Théo Luhaka, who was 22 at the time of the attack, was left permanently disabled after suffering severe anal injuries from a police telescopic baton during a stop-and-search operation in a Paris suburb.

The police disciplinary committee met this week and is said to have ignored an official report accusing the officers of “disproportionate actions”. Le Parisien newspaper claimed the city’s police prefect, Didier Lallement, considered the recommendation that the officers escape with a reprimand “a bit light”.

The suggested disciplinary action has been sent to the director of the national police, who will make the final decision.

The case has become symbolic in the ongoing debate in France about police violence. A lengthy investigation carried out separately to the police internal disciplinary procedure made the unusual decision to send three officers to criminal trial.

One officer was initially accused of aggravated rape but will be tried on a lesser charge of “assault with a weapon leading to permanent injury or mutilation”.

He denies the allegations, saying he aimed his baton at Luhaka’s legs. Two other officers are accused of “deliberate group violence”. Charges against a fourth police officer who witnessed the arrest have been dropped.
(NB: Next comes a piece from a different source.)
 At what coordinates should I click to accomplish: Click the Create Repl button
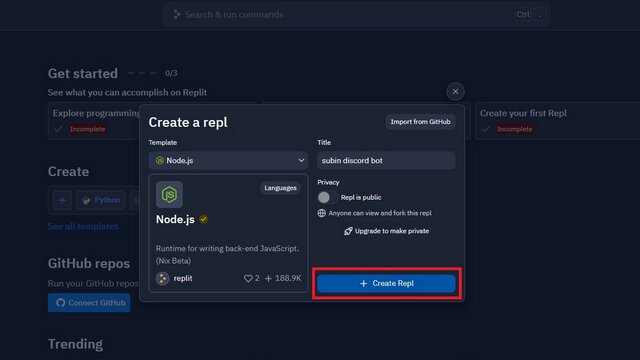[x=386, y=283]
In February 2017, four officers turned up at a housing estate in Aulnay-sous-Bois, north of Paris, and began stopping youths and asking to see their identity papers. CCTV footage showed police forcing Luhaka, who had no criminal record, to the ground and beating him.

One officer reportedly forced an extendible baton into the young man’s anus, causing such serious injuries that he needed emergency surgery and has been left with a permanent, life-changing disability.

The incident led to riots, demonstrations, looting and torching of cars in Paris, several city suburbs and elsewhere in France.

Éric Dupond-Moretti, the Luhaka family’s lawyer at the time and now France’s justice minister – said then that it was “an exceptionally serious case”. “There was blood everywhere,” he told France Inter radio.

At the time, Bruno Beschizza, the rightwing mayor of Aulnay-sous-bois, said it was an “unbearable and unacceptable” incident.